Fashion's best-kept secret
Yoox, as befits a website happy to be known as the "best kept secret in fashion", trades largely on cachet.Since its launch in 2000, 30 million people have visited the e-tailer, lured by discounted couture from the major fashion houses and exclusive designs from up-and-coming stars.
The site now receives 1.5 million users a month. But Federico Marchetti, the company's chief executive, having flown in from Milan for London Fashion Week, insists that each customer is part of a distinct - if global - set.
'We are a mini-multinational aimed at internet-savvy fashion lovers,' he says.
'Our customers don't just want what's in the stores and they don't to be told what to wear by Vogue. They are fashion savvy, but not fashion victims.' Low prices – 50 per cent off last season's Alexander McQueen, for instance - are an obvious draw. But Signor Marchetti says it is the selection of goods that makes Yoox a 'uniquely compelling proposition'.
'Each item that you find on Yoox is only on Yoox," he says, “which means we do not really have any competitors.' The catchy pitch is supported by the fact that 70 per cent of Yoox's users are return customers. Signor Marchetti has made a point of sidestepping regular marketing ploys, preferring instead to rely on satisfied fashonistas spreading the word.

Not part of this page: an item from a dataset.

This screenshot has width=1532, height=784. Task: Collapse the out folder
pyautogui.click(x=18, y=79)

A no-questions-asked returns policy and a self professed 'constant attention to detail' have won followers across Europe and America. Japan will soon have its own virtual store and it is hoped that word-of-mouth will help send the Yoox message across Tokyo.

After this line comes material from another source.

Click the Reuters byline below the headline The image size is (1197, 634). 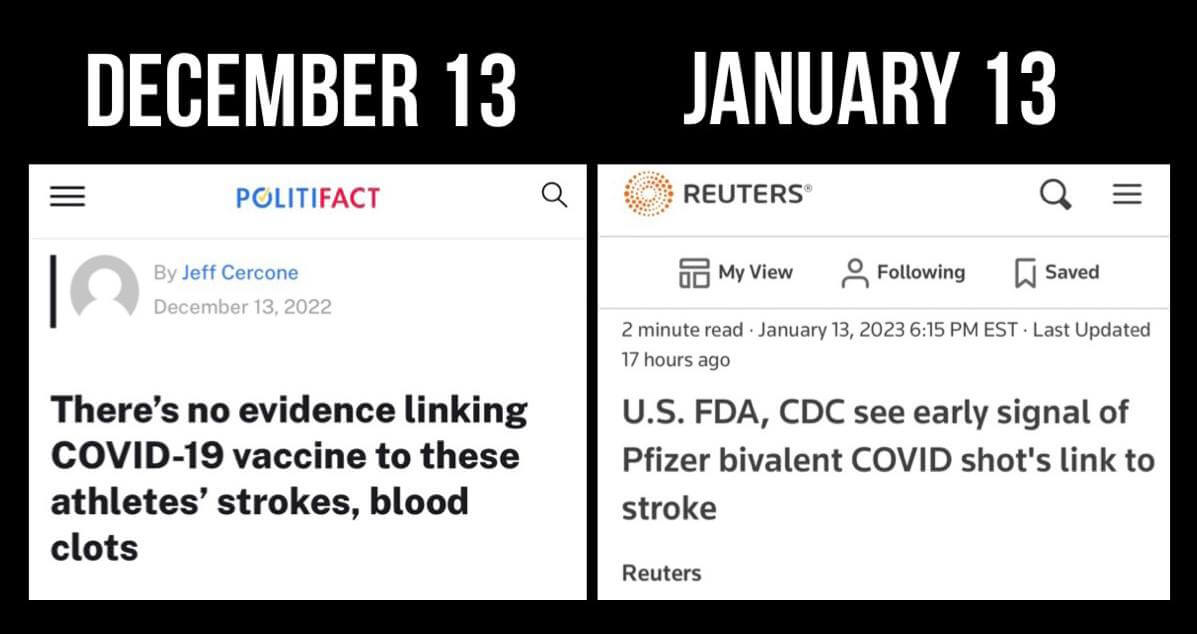click(661, 573)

The buzz has also spread to the more conservative confines of the business world. Not least because, backed by Benchmark Capital, Yoox hails from the same finance stable as eBay, the e-tail behemoth.
Signor Marchetti has found himself in demand on the financial news channels as a string of deals - headed by Google - has brought online businesses back into focus.
But if eBay is the world's largest virtual jumble sale with revenues expected to reach £2 billion in 2004, Yoox is an exclusive - and tiny - boutique. It has sold £25 million worth of fashion this year and expects to return a profit for the first time.
Indeed, Signor Marchetti is suspicious of suggestions that e-commerce is enjoying a revival. 'We hear people saying that the internet is striking back. But this sense of a new dot.com cycle is driven by the media and by financiers,' he says.
He is critical of the wildly over-optimistic business projections that pumped up the 1990s bubble, insisting that that Yoox is built on an old-economy plan. 'We didn't try to say what each advert would earn, or what revenue we could put down for each user,' he says.
'Instead we looked at old fashioned things like costs and margins. This way we raised funds at the very worst time in the history of the internet.'
He admits, however, that his company would like in 'two or three years' to go public. In light of the internet’s very patchy record on the exchanges, Signor Marchetti will be aware that Yoox will have to prove itself highly market savvy if it wants to avoid becoming another market victim.